O ministro Flávio Dino, do Supremo Tribunal Federal (STF), autorizou nesta terça-feira (4) a abertura de um terceiro inquérito para investigar Fábio Luís Lula da Silva, conhecido como Lulinha e filho do presidente Lula
Portanto, a investigação foi solicitada pela Polícia Federal (PF) com o objetivo de apurar a atuação de um grupo de pessoas que teria mantido supostos negócios ilícitos em diferentes áreas do governo federal.
Além disso, na mesma ocasião, a pedido da corporação, Dino também autorizou uma quarta investigação voltada a apurar o vazamento de informações sigilosas relacionadas ao caso.

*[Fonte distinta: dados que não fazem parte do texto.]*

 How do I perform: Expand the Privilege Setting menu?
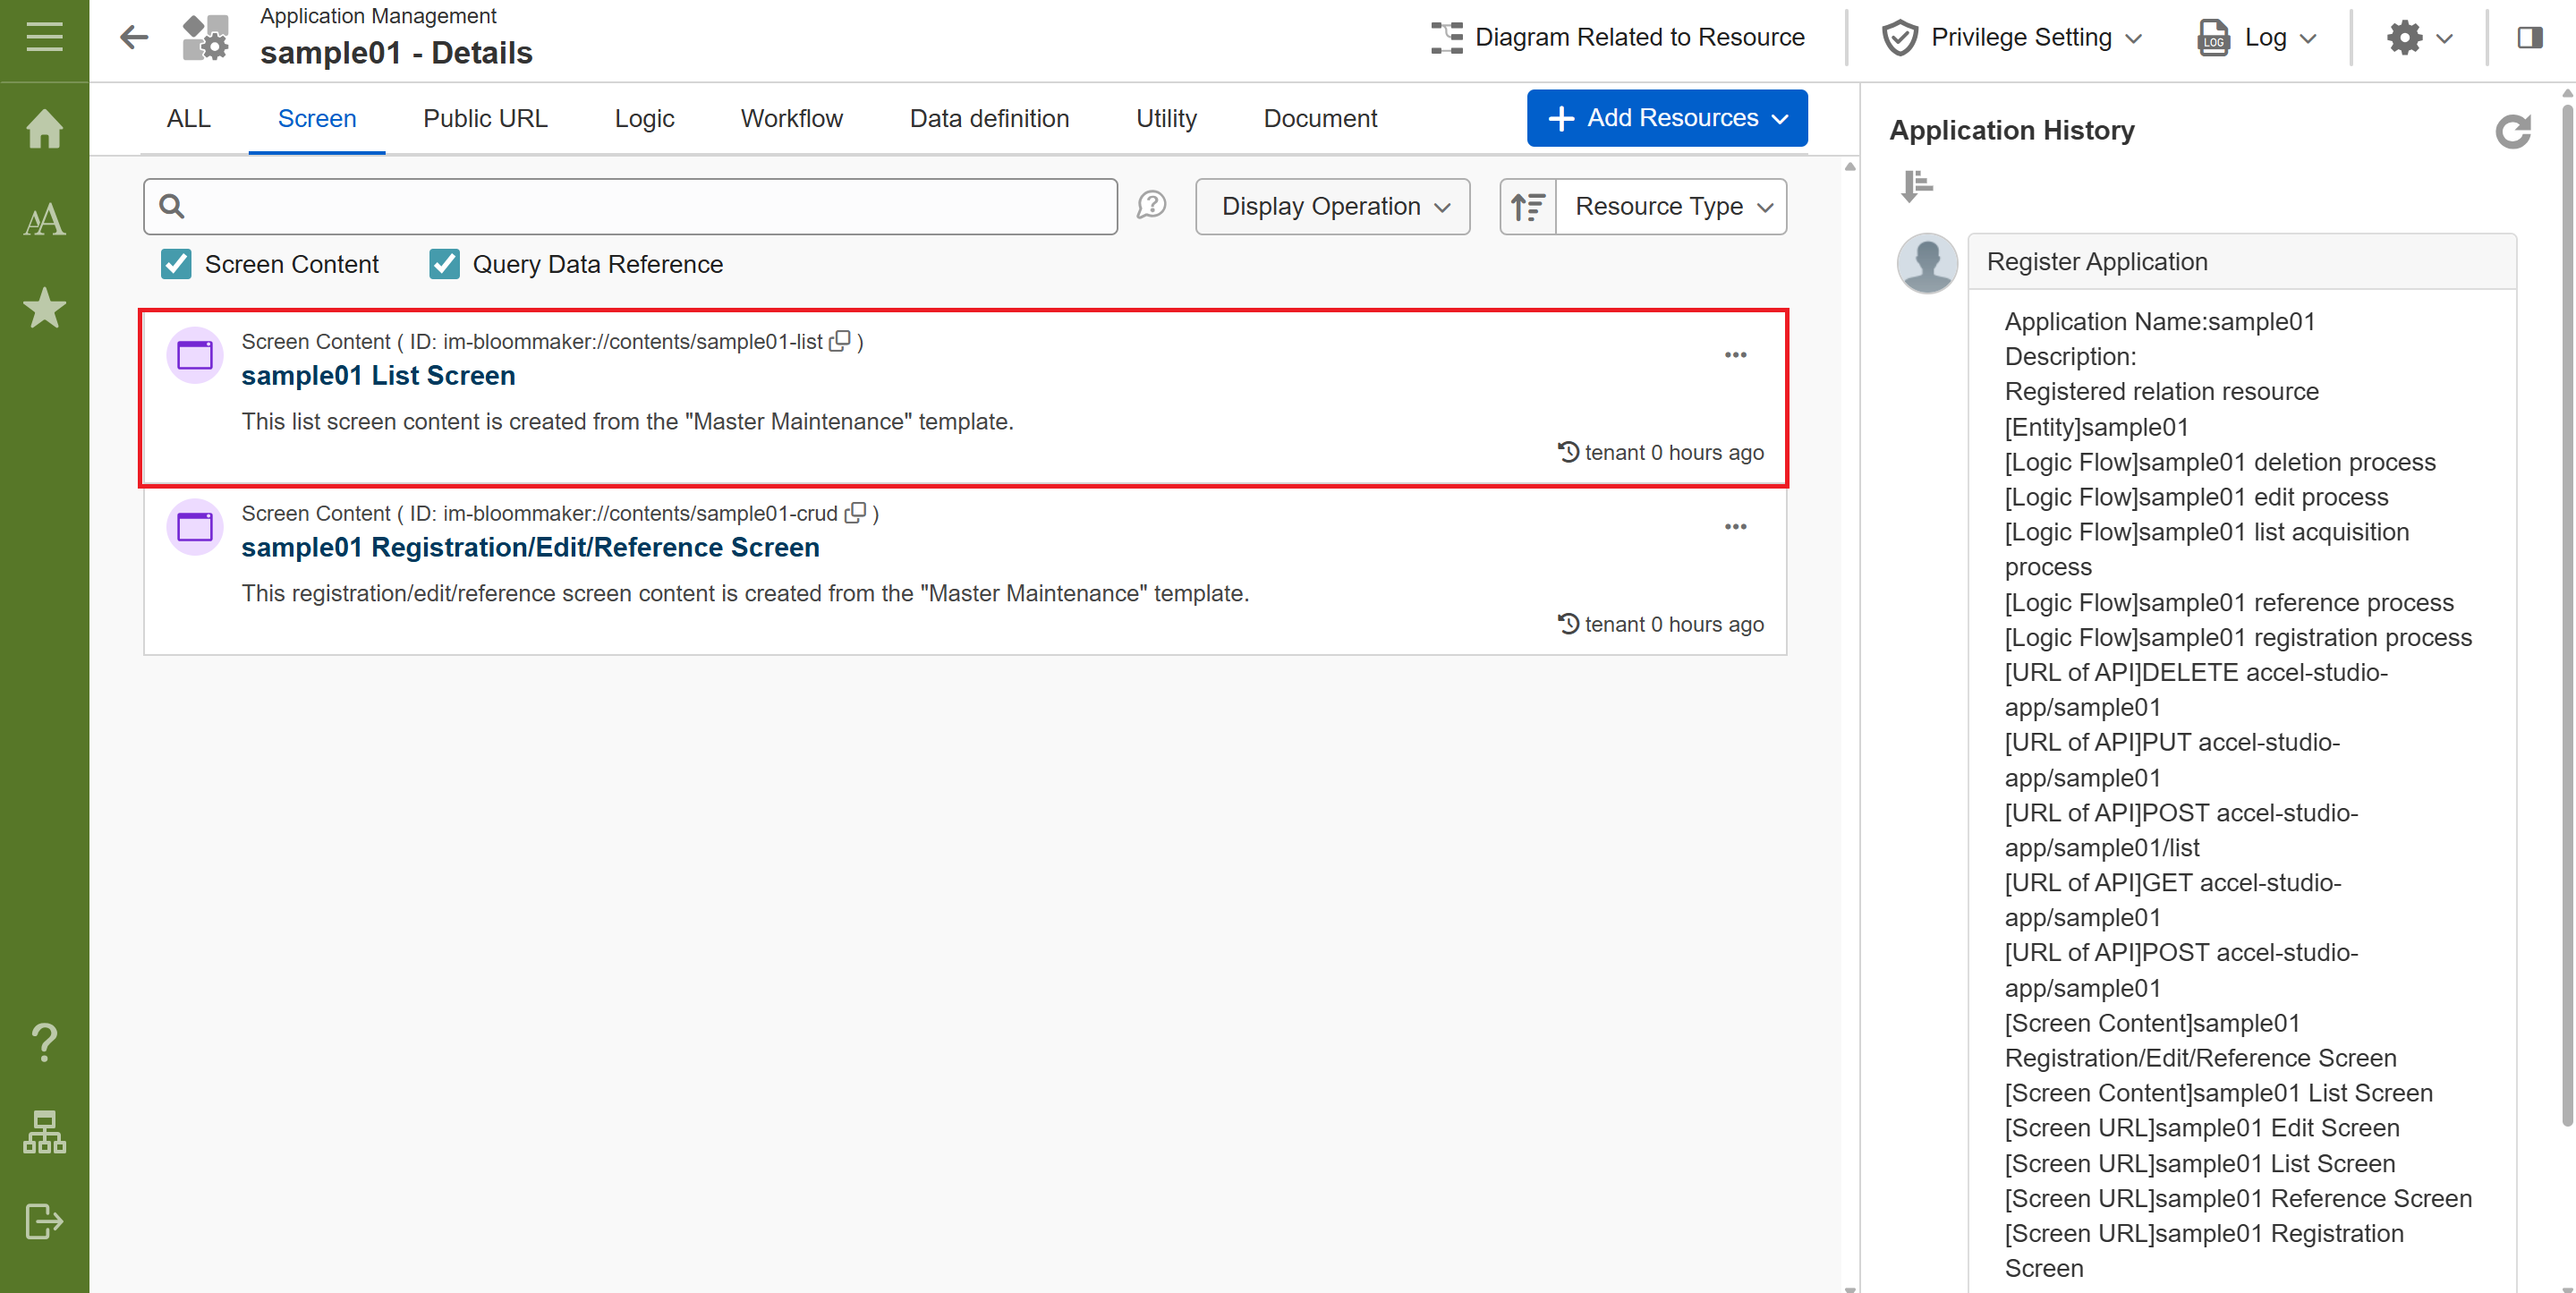coord(2012,38)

Escalada de Investigações da PF
O novo inquérito marca o terceiro pedido de investigação da Polícia Federal envolvendo Lulinha em menos de uma semana:
- Primeiro Inquérito (30 de julho): Autorizado pelo ministro André Mendonça para apurar suspeitas de tráfico de influência e corrupção em negociações ligadas ao Ministério da Saúde. A PF aponta que Lulinha teria atuado em favor de interesses do lobista Antônio Carlos Camilo Antunes, o “Careca do INSS”.

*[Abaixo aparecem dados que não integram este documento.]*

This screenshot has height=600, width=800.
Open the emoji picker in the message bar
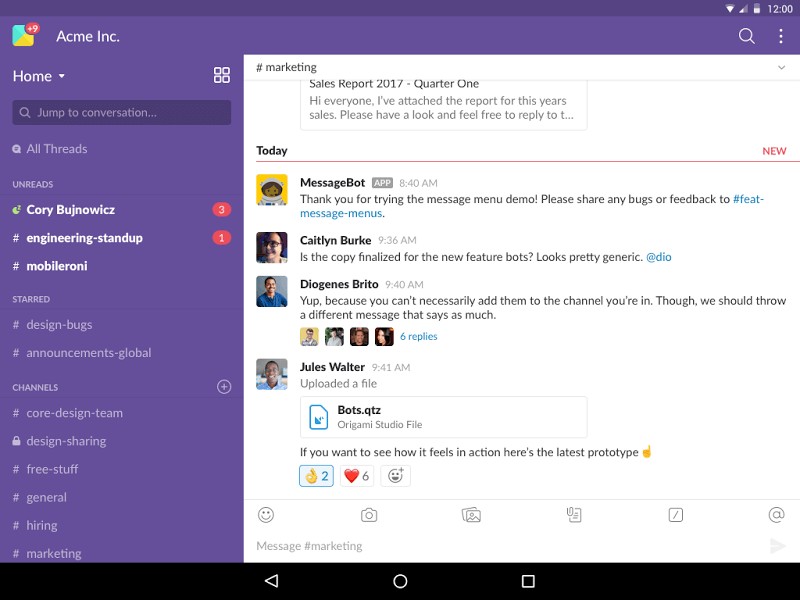click(265, 515)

- Segundo Inquérito (31 de julho): Investiga se Lulinha favoreceu empresários interessados em fechar contratos com a Empresa de Tecnologia e Informações da Previdência (Dataprev) e outros órgãos federais. As apurações decorrem de desdobramentos da Operação “Sem Desconto”, que mira fraudes em descontos de aposentadorias e pensões do INSS.

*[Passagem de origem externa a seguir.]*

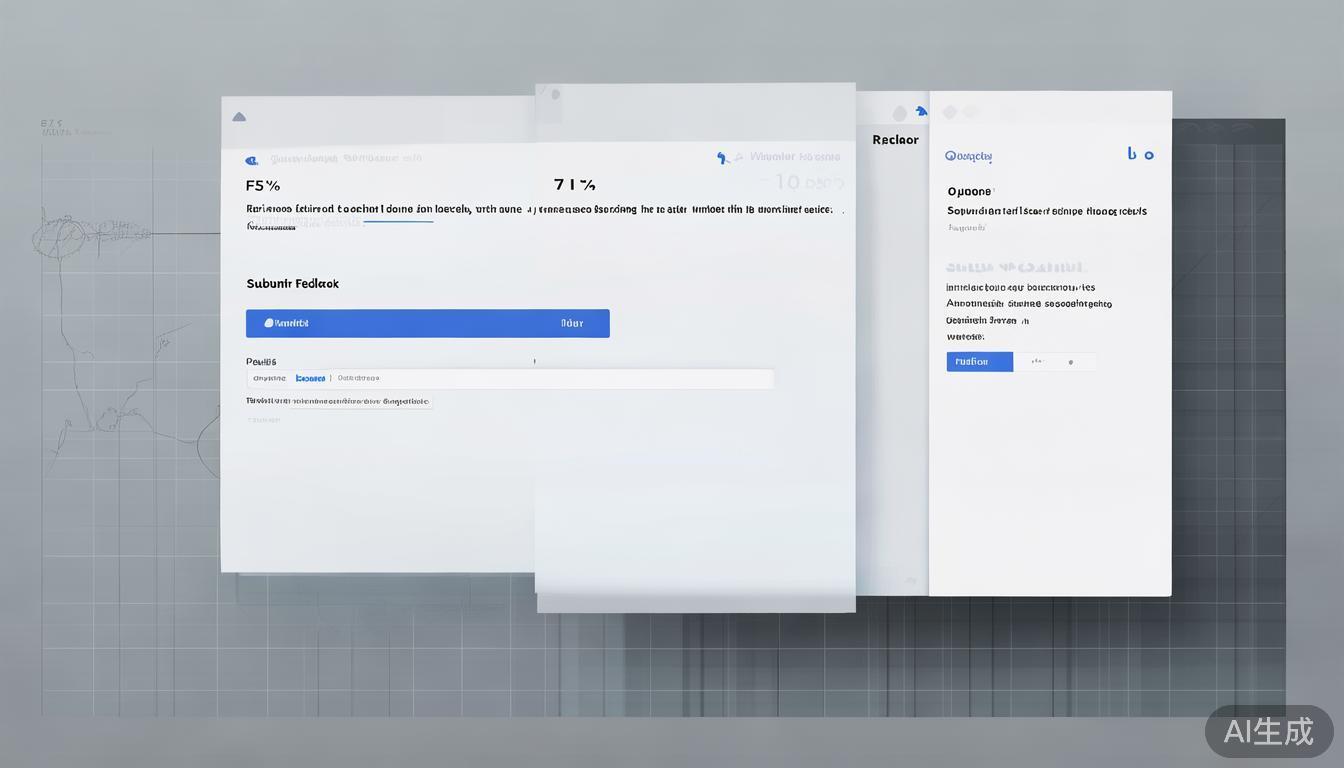Click the blue bird icon beside faded Wmmler heading

[x=723, y=158]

- Terceiro Inquérito (4 de agosto): Autorizado por Flávio Dino, foca em um grupo suspeito de atuar em negócios ilícitos no âmbito federal.
A corporação ressalta que os novos inquéritos não tratam diretamente das fraudes nos benefícios previdenciários.
Mas sim de eventuais atuações do filho do presidente junto a órgãos da administração pública em benefício de lobistas e empresários.
O Posicionamento da Defesa
Em nota, a defesa de Fábio Luís Lula da Silva afirmou receber a abertura do novo inquérito com tranquilidade e reiterou total confiança na condução.
Os advogados informaram que vão utilizar a investigação para esclarecer eventuais dúvidas sobre as atividades pessoais e profissionais de Lulinha.
Portanto, reafirmando que ele não possui qualquer envolvimento com irregularidades. Além disso, a defesa cobrou providências enérgicas contra vazamentos seletivos de informações, apontando que setores da PF estariam sendo instrumentalizados por interesses político-eleitorais.
Embora tenham ponderado o reconhecimento dos esforços da direção-geral da instituição para preservar sua autonomia.
Repercussão Política e Postura do Planalto
Nos bastidores de Brasília, o tema repercute fortemente no tabuleiro político e eleitoral. Segundo interlocores do Palácio do Planalto, o presidente Luiz Inácio Lula da Silva já possui o discurso alinhado para o período.
Portanto, a postura adotada é a de que não poupará ninguém que tenha culpa no cartório, nem mesmo familiares.
Assessores presidenciais avaliam que a campanha da oposição — especialmente ligada ao senador Flávio Bolsonaro (PL), pré-candidato à Presidência da República — deverá explorar intensamente o tema.